Monday, June 11, 2007

Safety a Core Issue at MAS

THE year 2006 was declared the safest in the airline industry with one accident occurring for every 1.5 million flights. The accident rate globally has fallen to half from what it was a decade ago.

More and more airlines around the world comply with international standards on safety so that they can keep flying passengers.

An aircraft undergoing repairs at the hangar in Subang.
The International Air Transport Association – a grouping of airlines – continues to raise the bar on safety standards.

Modern aircraft are also built with a high degree of redundancies to tolerate a level of failure and defects are minimised by periodic checks undertaken by carriers. It would take too many defects unfixed and a multitude of other factors for an aircraft to blow up mid-air.

“Modern jet engines are very reliable and they rarely fail, and it takes a lot of contributing factors such as bad weather, system failure and misheard air traffic control commands to cause accidents. Very few are related to maintenance accidents,’’ said Malaysia Airlines (MAS) director of operations Peter Read, who was a pilot for over 25 years.

Read said MAS fleet was well maintained and safety standards were not compromised just because the airline had to re-align its cost as part of the company’s business turnaround plan.

“We did not cut cost but rather optimised our cost, and our aircraft are so reliable. We operate well within the boundaries of safety,’’ added senior general manager of engineering and maintenance Mohd Roslan Ismail.

Nonetheless, when there is a defect, it needs to be attended to, and no airline would leave a defect unattended for long or a failure to persist. Fixing it up means the airline can fly the plane, as keeping it on the ground simply means loss of revenue.

On cost cutting, the airline did sell spares as it was deemed to be holding too many when the new managing director, Datuk Idris Jala, took over the helm of the airline 18 months ago.

“We did sell, but they were obsolete and we phased out items of older models of aircraft such as the DC 10 and B737-200. There were an engine and several seats. We did not have a large stock of engines and we did not sell any engines except one. We did make some gains from the disposal but it was not too much,’’ Read said.

Given that an aircraft is made of “tens of thousands of components,’’ an airline has to keep stock of certain spares. Roslan said there were three categories of spares – active, slow moving and non-moving.

The active spares are the fast-moving spares and an airline needs to keep 95% stock of this category of spares. Ninety-two per cent of items that are not used frequently or slow moving must be held by airlines. The non-moving are those disposable spares and an airline needs to keep 90% of this category.

Spares aside, Roslan said, the daily routine of checking aircraft was done rigorously.

Maintenance checks constitute A-to-D checks. The A check is conducted when the airline clocks in 600 hours, which can be every 24 hours or a few days, and this is done to check for any defects.
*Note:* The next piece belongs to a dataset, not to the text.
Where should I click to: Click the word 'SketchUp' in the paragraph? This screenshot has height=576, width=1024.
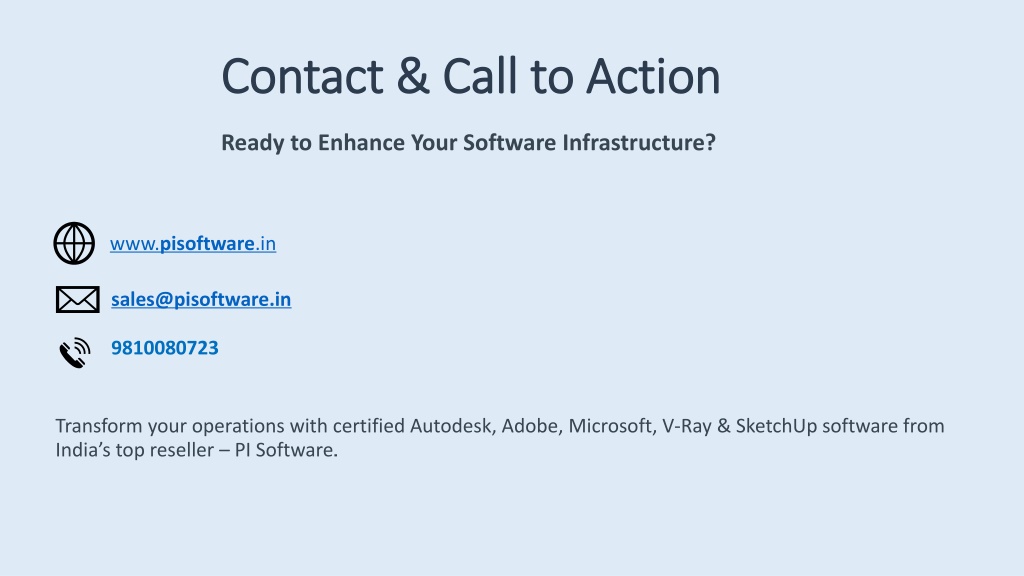(776, 426)
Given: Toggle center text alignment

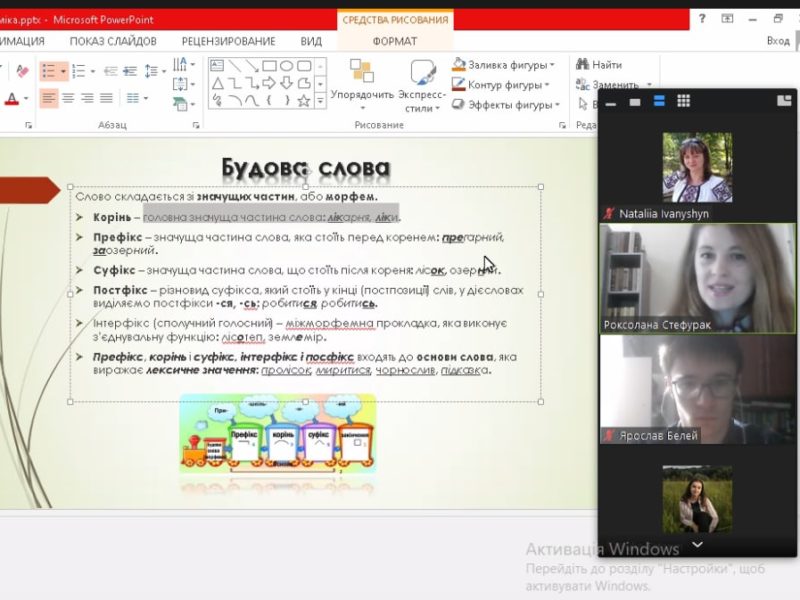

Check B is done when the airline clocks in 1,200 hours, that is, within the 3-6 months' timeframe. A C check is when the airline clocks in 3,000 flying hours, which is normally after a year. D is the biggest check, which involves overhaul of every part and component, and the plane is stripped off everything and re-fixed after every part is overhauled or replaced. This is done every four to five years.

Roslan said the lifespan of a short-haul aircraft was 15-20 years and the long-haul carrier could be used for more than 20 years, but the latest B777 could go on for nearly 30 years before they had to be grounded for good.

“There could be one or two aircraft across our fleet that may have a defect or two, but that is well within what the industry standards allow for,’’ Read said.

Checking goes beyond the daily, weekly, monthly or yearly routines. In fact, every time a plane takes off, it is monitored by the MAS engineering team by the second. The next day meetings are convened to study the pattern of each flying aircraft for any potential problems.

“So safety is taken very seriously by an airline. Or else it would be mocking itself, for when disaster happens, it is not just the confidence level in an airline that erodes but regaining that confidence can take a while and airlines depend on passengers for their survival,’’ said an industry official.